In this issue of EuroIntervention, Sardella and colleagues6 present the results of a post hoc analysis of the TWILIGHT (Ticagrelor With Aspirin or Alone in High-Risk Patients After Coronary Intervention) trial among patients with and without a history of CABG (TWILIGHT-CABG). The TWILIGHT trial compared the efficacy and safety of 2 antiplatelet strategies: each patient was treated with ticagrelor plus aspirin for 3 months, with subsequent randomisation to ticagrelor plus placebo or ticagrelor plus aspirin for an additional 12 months. Overall, 6,531 patients undergoing PCI were included in this analysis, of whom 703 (11%) had prior CABG. Patients with prior CABG were older, more frequently male and white, had more comorbidities, a higher ischaemic and bleeding risk burden, and lower medication adherence than those without prior CABG.

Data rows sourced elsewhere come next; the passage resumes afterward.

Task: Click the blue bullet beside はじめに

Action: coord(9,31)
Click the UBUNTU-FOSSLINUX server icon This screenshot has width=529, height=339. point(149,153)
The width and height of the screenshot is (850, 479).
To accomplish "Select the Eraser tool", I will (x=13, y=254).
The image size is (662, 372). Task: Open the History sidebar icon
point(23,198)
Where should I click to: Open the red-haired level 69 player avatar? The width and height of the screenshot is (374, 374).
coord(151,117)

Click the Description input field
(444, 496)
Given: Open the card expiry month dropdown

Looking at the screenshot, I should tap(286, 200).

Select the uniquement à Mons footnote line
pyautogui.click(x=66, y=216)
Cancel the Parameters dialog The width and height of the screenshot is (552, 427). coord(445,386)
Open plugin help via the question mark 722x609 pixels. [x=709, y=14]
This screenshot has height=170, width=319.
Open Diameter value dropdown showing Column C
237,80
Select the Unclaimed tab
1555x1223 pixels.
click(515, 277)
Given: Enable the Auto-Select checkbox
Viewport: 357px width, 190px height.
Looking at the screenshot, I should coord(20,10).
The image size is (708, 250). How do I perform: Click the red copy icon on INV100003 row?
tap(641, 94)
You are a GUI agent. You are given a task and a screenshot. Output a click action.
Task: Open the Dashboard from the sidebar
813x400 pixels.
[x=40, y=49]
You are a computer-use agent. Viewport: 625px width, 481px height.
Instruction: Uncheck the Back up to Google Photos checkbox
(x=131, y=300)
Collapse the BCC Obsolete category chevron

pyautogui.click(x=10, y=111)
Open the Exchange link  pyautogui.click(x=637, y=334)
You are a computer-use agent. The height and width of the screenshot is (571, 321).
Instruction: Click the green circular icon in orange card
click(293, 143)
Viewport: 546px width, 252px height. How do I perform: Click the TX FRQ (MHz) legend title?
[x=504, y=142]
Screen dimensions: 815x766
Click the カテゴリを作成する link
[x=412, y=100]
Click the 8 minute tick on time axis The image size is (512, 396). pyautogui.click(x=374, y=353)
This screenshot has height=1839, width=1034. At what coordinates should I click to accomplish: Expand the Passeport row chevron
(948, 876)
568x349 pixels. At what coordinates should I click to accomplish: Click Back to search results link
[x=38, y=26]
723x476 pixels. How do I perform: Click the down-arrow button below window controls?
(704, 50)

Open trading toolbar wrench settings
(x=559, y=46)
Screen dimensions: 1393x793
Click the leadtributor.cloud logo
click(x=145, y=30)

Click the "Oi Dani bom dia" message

The TWILIGHT-CABG study6 gives us an important glimpse into the efficacy and safety of SAPT with ticagrelor after a short course of DAPT in a prior CABG population undergoing PCI. In order to be included in the TWILIGHT trial, patients had to present with clinical or angiographic criteria for high ischaemic or bleeding risk. When looking at baseline characteristics, the majority of patients with prior CABG were at high risk for both ischaemic and bleeding events: the average age was 67 years, diabetes mellitus was present in 47%, chronic kidney disease in 27%, previous PCI in 57%, peripheral arterial disease in 14%, multivessel CAD in 88%, complex PCI in 51%, anaemia in 23%, a history of major bleeding in 2%, and femoral access use in 75%. Considering the high-risk characteristics of this population, the study underscores the benefits of SAPT with ticagrelor in patients with prior CABG undergoing PCI: ticagrelor SAPT significantly decreased the risk of BARC type 2, 3, or 5 bleeding events (absolute risk difference [ARD] −4.7%) without an increase in ischaemic adverse events. This translates into a number needed to treat (NNT) of 21 to prevent 1 clinically important bleeding event. Whereas the direction of the effect on bleeding risk reduction under SAPT with ticagrelor did not differ between patients with and without prior CABG, the magnitude of the effect was greater in patients with versus without prior CABG (hazard ratio 0.50 vs 0.57, respectively). This analysis therefore adds important insights regarding the interaction between the baseline risk for ischaemia and bleeding and PCI complexity, and confirms previous observations that HBR patients benefit from short-term DAPT even after complex PCI78.
It should be mentioned that the findings of the TWILIGHT-CABG study6 cannot be applied to patients with ST-segment elevation myocardial infarction, cardiogenic shock, prior stroke or treatment with oral anticoagulation. Information on the proportion of patients fulfilling the bleeding risk criteria according to the Academic Research Consortium High Bleeding Risk (ARC-HBR) score and the time frame from CABG surgery to PCI may have proven useful.
In conclusion, the TWILIGHT-CABG study reassures physicians that a switch from DAPT to SAPT with the potent P2Y12 inhibitor ticagrelor is effective in preventing ischaemic events and safer with regard to major bleeding events as compared to a standard DAPT regimen in high-risk patients with prior CABG undergoing PCI.
Conflict of interest statement
J. M. Siller-Matula received speaker or consultant fees from Chiesi, Biosensors, Boston Scientific, P&F, Böhringer Ingelheim and Daiichi Sankyo during the last two years, not related to the submitted work. S. Sandner has no conflicts of interest to declare.